### Task prompt
Please swap "Describe" for "Identify" in the stretch of records from the start through the line containing "coordinates (194, 204).", and write those lines out again with nothing else changed.

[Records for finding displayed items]

▼▼▼

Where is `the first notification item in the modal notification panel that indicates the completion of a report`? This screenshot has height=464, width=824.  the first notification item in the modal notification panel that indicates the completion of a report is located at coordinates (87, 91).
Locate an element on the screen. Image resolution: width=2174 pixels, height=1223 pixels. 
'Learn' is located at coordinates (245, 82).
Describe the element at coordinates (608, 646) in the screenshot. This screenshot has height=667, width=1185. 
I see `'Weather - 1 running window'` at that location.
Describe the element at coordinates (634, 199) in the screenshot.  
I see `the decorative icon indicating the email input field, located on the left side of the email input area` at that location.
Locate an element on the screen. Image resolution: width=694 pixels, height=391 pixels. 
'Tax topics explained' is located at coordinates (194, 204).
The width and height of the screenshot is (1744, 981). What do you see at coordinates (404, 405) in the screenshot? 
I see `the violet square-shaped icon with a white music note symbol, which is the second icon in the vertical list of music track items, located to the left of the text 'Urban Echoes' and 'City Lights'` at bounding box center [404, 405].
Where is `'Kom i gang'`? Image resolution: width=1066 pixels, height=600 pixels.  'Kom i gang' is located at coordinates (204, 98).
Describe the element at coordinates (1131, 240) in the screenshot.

▲▲▲

### Right answer
Where is `the first notification item in the modal notification panel that indicates the completion of a report`? This screenshot has height=464, width=824.  the first notification item in the modal notification panel that indicates the completion of a report is located at coordinates (87, 91).
Locate an element on the screen. Image resolution: width=2174 pixels, height=1223 pixels. 
'Learn' is located at coordinates (245, 82).
Identify the element at coordinates (608, 646) in the screenshot. This screenshot has height=667, width=1185. 
I see `'Weather - 1 running window'` at that location.
Identify the element at coordinates (634, 199) in the screenshot.  
I see `the decorative icon indicating the email input field, located on the left side of the email input area` at that location.
Locate an element on the screen. Image resolution: width=694 pixels, height=391 pixels. 
'Tax topics explained' is located at coordinates (194, 204).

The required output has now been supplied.